**Exercise:** Return all of the entries below exactly as they are given.

(Source records)
+ + + + + + +
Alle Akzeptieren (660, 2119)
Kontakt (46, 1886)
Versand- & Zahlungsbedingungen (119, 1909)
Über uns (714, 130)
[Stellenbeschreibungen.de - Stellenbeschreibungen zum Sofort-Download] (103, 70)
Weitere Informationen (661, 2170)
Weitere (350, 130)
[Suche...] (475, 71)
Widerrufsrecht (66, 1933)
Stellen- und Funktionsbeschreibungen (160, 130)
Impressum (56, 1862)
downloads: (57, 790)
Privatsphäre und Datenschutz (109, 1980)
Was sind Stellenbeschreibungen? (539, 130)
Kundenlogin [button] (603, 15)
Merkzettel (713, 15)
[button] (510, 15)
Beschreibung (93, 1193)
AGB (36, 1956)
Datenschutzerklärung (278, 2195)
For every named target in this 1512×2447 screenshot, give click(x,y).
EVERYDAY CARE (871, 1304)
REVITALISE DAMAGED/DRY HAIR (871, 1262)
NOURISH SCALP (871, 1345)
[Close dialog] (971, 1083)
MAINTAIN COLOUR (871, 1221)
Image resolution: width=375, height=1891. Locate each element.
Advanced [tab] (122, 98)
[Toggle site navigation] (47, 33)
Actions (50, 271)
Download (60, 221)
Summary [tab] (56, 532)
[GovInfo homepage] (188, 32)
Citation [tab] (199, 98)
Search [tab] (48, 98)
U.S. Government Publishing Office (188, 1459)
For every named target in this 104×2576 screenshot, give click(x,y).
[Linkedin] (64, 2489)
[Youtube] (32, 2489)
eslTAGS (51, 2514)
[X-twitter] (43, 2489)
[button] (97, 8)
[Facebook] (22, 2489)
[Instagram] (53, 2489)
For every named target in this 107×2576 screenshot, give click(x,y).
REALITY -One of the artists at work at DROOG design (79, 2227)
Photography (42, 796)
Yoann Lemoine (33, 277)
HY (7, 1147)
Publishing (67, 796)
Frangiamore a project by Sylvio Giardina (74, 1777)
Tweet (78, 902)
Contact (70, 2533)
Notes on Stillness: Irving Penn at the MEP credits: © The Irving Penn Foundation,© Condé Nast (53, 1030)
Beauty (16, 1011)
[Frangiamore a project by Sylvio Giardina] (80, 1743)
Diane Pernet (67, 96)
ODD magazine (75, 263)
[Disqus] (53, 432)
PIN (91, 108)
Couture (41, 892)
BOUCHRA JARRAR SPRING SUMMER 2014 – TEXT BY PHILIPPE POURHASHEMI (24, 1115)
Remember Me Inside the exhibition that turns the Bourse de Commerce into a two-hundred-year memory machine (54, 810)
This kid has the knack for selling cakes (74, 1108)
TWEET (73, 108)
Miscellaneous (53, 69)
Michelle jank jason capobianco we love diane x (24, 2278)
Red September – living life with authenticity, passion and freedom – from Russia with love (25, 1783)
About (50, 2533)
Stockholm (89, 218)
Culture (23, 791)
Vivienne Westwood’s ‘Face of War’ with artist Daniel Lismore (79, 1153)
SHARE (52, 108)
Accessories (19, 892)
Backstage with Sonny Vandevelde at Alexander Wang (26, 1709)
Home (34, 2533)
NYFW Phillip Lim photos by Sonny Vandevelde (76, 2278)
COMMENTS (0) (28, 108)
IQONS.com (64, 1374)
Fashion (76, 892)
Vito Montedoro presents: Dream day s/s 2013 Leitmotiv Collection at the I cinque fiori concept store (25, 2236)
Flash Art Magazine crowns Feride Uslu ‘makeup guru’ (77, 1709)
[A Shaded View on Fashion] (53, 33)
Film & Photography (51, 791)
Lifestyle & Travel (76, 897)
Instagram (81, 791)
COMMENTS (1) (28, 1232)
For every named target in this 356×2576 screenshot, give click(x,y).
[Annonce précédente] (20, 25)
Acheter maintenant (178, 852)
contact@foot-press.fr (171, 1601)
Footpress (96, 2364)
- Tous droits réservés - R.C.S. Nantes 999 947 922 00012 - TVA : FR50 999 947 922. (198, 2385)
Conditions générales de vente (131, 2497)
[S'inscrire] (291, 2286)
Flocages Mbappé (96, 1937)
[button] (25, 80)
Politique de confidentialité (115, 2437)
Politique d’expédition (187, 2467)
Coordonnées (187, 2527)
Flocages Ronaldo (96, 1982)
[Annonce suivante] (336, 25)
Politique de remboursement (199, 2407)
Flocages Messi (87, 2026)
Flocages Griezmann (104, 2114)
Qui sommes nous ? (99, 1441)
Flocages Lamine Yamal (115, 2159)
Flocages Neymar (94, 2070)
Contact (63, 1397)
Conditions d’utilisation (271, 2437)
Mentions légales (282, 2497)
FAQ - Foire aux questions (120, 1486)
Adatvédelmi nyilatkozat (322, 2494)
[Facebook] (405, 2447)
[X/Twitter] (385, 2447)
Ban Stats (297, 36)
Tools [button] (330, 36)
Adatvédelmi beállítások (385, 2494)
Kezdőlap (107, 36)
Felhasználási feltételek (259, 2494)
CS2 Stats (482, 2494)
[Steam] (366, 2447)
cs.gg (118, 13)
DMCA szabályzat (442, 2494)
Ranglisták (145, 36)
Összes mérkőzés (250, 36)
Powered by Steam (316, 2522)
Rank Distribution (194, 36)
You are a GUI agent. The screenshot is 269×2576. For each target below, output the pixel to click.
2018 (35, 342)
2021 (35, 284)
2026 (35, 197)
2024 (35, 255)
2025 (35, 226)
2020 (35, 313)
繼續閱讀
+ + + + + + +
**Solution to this problem:**
Alle Akzeptieren (660, 2119)
Kontakt (46, 1886)
Versand- & Zahlungsbedingungen (119, 1909)
Über uns (714, 130)
[Stellenbeschreibungen.de - Stellenbeschreibungen zum Sofort-Download] (103, 70)
Weitere Informationen (661, 2170)
Weitere (350, 130)
[Suche...] (475, 71)
Widerrufsrecht (66, 1933)
Stellen- und Funktionsbeschreibungen (160, 130)
Impressum (56, 1862)
downloads: (57, 790)
Privatsphäre und Datenschutz (109, 1980)
Was sind Stellenbeschreibungen? (539, 130)
Kundenlogin [button] (603, 15)
Merkzettel (713, 15)
[button] (510, 15)
Beschreibung (93, 1193)
AGB (36, 1956)
Datenschutzerklärung (278, 2195)
For every named target in this 1512×2447 screenshot, give click(x,y).
EVERYDAY CARE (871, 1304)
REVITALISE DAMAGED/DRY HAIR (871, 1262)
NOURISH SCALP (871, 1345)
[Close dialog] (971, 1083)
MAINTAIN COLOUR (871, 1221)
Image resolution: width=375, height=1891. Locate each element.
Advanced [tab] (122, 98)
[Toggle site navigation] (47, 33)
Actions (50, 271)
Download (60, 221)
Summary [tab] (56, 532)
[GovInfo homepage] (188, 32)
Citation [tab] (199, 98)
Search [tab] (48, 98)
U.S. Government Publishing Office (188, 1459)
For every named target in this 104×2576 screenshot, give click(x,y).
[Linkedin] (64, 2489)
[Youtube] (32, 2489)
eslTAGS (51, 2514)
[X-twitter] (43, 2489)
[button] (97, 8)
[Facebook] (22, 2489)
[Instagram] (53, 2489)
For every named target in this 107×2576 screenshot, give click(x,y).
REALITY -One of the artists at work at DROOG design (79, 2227)
Photography (42, 796)
Yoann Lemoine (33, 277)
HY (7, 1147)
Publishing (67, 796)
Frangiamore a project by Sylvio Giardina (74, 1777)
Tweet (78, 902)
Contact (70, 2533)
Notes on Stillness: Irving Penn at the MEP credits: © The Irving Penn Foundation,© Condé Nast (53, 1030)
Beauty (16, 1011)
[Frangiamore a project by Sylvio Giardina] (80, 1743)
Diane Pernet (67, 96)
ODD magazine (75, 263)
[Disqus] (53, 432)
PIN (91, 108)
Couture (41, 892)
BOUCHRA JARRAR SPRING SUMMER 2014 – TEXT BY PHILIPPE POURHASHEMI (24, 1115)
Remember Me Inside the exhibition that turns the Bourse de Commerce into a two-hundred-year memory machine (54, 810)
This kid has the knack for selling cakes (74, 1108)
TWEET (73, 108)
Miscellaneous (53, 69)
Michelle jank jason capobianco we love diane x (24, 2278)
Red September – living life with authenticity, passion and freedom – from Russia with love (25, 1783)
About (50, 2533)
Stockholm (89, 218)
Culture (23, 791)
Vivienne Westwood’s ‘Face of War’ with artist Daniel Lismore (79, 1153)
SHARE (52, 108)
Accessories (19, 892)
Backstage with Sonny Vandevelde at Alexander Wang (26, 1709)
Home (34, 2533)
NYFW Phillip Lim photos by Sonny Vandevelde (76, 2278)
COMMENTS (0) (28, 108)
IQONS.com (64, 1374)
Fashion (76, 892)
Vito Montedoro presents: Dream day s/s 2013 Leitmotiv Collection at the I cinque fiori concept store (25, 2236)
Flash Art Magazine crowns Feride Uslu ‘makeup guru’ (77, 1709)
[A Shaded View on Fashion] (53, 33)
Film & Photography (51, 791)
Lifestyle & Travel (76, 897)
Instagram (81, 791)
COMMENTS (1) (28, 1232)
For every named target in this 356×2576 screenshot, give click(x,y).
[Annonce précédente] (20, 25)
Acheter maintenant (178, 852)
contact@foot-press.fr (171, 1601)
Footpress (96, 2364)
- Tous droits réservés - R.C.S. Nantes 999 947 922 00012 - TVA : FR50 999 947 922. (198, 2385)
Conditions générales de vente (131, 2497)
[S'inscrire] (291, 2286)
Flocages Mbappé (96, 1937)
[button] (25, 80)
Politique de confidentialité (115, 2437)
Politique d’expédition (187, 2467)
Coordonnées (187, 2527)
Flocages Ronaldo (96, 1982)
[Annonce suivante] (336, 25)
Politique de remboursement (199, 2407)
Flocages Messi (87, 2026)
Flocages Griezmann (104, 2114)
Qui sommes nous ? (99, 1441)
Flocages Lamine Yamal (115, 2159)
Flocages Neymar (94, 2070)
Contact (63, 1397)
Conditions d’utilisation (271, 2437)
Mentions légales (282, 2497)
FAQ - Foire aux questions (120, 1486)
Adatvédelmi nyilatkozat (322, 2494)
[Facebook] (405, 2447)
[X/Twitter] (385, 2447)
Ban Stats (297, 36)
Tools [button] (330, 36)
Adatvédelmi beállítások (385, 2494)
Kezdőlap (107, 36)
Felhasználási feltételek (259, 2494)
CS2 Stats (482, 2494)
[Steam] (366, 2447)
cs.gg (118, 13)
DMCA szabályzat (442, 2494)
Ranglisták (145, 36)
Összes mérkőzés (250, 36)
Powered by Steam (316, 2522)
Rank Distribution (194, 36)
You are a GUI agent. The screenshot is 269×2576. For each target below, output the pixel to click.
2018 (35, 342)
2021 (35, 284)
2026 (35, 197)
2024 (35, 255)
2025 (35, 226)
2020 (35, 313)
繼續閱讀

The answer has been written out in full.